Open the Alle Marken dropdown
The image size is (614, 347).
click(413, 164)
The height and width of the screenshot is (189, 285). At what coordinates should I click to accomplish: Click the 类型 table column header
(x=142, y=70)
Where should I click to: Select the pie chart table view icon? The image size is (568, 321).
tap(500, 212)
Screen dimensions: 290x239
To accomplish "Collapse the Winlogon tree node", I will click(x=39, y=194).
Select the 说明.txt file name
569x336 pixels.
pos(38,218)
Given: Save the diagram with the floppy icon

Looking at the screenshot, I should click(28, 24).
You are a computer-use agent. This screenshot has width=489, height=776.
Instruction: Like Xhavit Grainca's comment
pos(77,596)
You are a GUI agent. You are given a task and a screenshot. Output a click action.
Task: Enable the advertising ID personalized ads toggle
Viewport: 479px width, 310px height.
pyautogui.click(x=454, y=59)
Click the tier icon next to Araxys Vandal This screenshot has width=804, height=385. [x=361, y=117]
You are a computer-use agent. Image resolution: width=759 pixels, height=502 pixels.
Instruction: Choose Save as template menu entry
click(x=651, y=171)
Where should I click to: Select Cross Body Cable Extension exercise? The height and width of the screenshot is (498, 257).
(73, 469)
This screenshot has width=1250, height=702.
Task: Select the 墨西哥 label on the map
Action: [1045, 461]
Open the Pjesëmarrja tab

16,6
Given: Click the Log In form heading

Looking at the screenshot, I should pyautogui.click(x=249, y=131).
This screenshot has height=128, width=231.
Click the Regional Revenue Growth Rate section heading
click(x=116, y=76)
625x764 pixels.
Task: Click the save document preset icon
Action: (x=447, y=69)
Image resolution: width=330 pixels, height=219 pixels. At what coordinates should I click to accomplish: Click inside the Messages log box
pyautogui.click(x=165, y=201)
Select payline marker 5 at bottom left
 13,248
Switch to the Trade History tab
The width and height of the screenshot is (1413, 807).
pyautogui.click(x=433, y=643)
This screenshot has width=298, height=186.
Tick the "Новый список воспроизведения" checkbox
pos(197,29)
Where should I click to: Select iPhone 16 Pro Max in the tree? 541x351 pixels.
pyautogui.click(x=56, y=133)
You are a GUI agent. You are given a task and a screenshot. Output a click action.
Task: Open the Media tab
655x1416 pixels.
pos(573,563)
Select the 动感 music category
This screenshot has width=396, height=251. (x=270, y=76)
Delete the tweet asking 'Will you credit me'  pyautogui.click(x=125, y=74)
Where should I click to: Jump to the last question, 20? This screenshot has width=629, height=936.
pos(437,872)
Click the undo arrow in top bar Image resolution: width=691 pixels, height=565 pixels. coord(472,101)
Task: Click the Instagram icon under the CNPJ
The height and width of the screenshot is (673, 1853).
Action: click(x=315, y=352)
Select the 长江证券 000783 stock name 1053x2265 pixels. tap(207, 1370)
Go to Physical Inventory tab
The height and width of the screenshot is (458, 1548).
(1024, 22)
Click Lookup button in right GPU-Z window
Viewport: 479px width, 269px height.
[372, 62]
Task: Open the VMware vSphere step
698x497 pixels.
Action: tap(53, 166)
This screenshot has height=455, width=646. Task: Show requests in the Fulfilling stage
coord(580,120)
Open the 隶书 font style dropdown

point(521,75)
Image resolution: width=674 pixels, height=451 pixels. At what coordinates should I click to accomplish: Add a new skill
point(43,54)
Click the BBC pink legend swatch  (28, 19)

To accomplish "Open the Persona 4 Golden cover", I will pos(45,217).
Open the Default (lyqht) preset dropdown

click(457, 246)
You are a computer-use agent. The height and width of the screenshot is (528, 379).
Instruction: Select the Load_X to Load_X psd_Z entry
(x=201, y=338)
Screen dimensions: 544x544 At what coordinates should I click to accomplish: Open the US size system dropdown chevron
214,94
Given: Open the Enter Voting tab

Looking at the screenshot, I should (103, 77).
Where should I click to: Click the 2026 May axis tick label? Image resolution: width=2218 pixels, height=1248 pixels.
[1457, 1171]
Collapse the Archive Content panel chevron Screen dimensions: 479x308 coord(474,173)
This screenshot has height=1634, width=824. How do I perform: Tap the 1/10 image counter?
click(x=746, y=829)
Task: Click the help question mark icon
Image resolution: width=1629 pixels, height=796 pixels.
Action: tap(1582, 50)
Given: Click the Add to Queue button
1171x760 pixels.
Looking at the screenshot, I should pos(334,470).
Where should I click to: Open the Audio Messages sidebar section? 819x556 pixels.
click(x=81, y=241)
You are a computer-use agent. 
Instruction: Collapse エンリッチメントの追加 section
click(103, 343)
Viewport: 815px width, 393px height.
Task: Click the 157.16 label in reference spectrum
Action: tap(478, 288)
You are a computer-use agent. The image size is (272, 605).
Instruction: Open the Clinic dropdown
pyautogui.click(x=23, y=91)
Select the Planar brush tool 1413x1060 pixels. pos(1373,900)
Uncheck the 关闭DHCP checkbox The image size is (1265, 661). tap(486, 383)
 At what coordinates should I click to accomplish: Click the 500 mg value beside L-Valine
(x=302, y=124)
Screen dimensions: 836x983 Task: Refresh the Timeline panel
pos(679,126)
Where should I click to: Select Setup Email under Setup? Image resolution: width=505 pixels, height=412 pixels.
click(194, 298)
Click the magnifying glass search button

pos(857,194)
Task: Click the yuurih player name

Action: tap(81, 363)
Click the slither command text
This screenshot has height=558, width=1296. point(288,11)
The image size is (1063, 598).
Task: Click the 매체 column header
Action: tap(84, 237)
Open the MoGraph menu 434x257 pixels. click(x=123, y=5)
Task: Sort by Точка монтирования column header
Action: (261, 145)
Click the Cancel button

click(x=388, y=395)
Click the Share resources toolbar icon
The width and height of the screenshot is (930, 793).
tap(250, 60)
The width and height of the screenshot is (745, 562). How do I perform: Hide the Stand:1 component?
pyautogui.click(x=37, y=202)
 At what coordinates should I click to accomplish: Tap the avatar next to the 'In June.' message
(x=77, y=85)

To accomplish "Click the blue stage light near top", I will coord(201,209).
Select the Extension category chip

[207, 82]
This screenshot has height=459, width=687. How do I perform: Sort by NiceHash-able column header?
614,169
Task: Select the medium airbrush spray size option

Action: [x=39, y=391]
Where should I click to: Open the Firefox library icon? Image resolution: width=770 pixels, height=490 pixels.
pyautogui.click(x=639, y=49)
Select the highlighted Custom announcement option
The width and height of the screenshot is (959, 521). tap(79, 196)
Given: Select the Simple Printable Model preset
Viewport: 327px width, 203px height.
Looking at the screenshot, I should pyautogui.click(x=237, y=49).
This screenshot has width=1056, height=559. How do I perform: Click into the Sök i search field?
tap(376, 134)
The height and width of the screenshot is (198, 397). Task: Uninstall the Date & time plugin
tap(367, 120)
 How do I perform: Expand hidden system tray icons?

────

What you give back should be exactly the lines of the data above from the line with "Instruction: Select the" through the line with "You are a computer-use agent. The image", both of those included, and nothing more.

Instruction: Select the Load_X to Load_X psd_Z entry
(x=201, y=338)
Screen dimensions: 544x544 At what coordinates should I click to accomplish: Open the US size system dropdown chevron
214,94
Given: Open the Enter Voting tab

Looking at the screenshot, I should (103, 77).
Where should I click to: Click the 2026 May axis tick label? Image resolution: width=2218 pixels, height=1248 pixels.
[1457, 1171]
Collapse the Archive Content panel chevron Screen dimensions: 479x308 coord(474,173)
This screenshot has height=1634, width=824. How do I perform: Tap the 1/10 image counter?
click(x=746, y=829)
Task: Click the help question mark icon
Image resolution: width=1629 pixels, height=796 pixels.
Action: tap(1582, 50)
Given: Click the Add to Queue button
1171x760 pixels.
Looking at the screenshot, I should pos(334,470).
Where should I click to: Open the Audio Messages sidebar section? 819x556 pixels.
click(x=81, y=241)
You are a computer-use agent. 
Instruction: Collapse エンリッチメントの追加 section
click(103, 343)
Viewport: 815px width, 393px height.
Task: Click the 157.16 label in reference spectrum
Action: tap(478, 288)
You are a computer-use agent. The image size is (272, 605).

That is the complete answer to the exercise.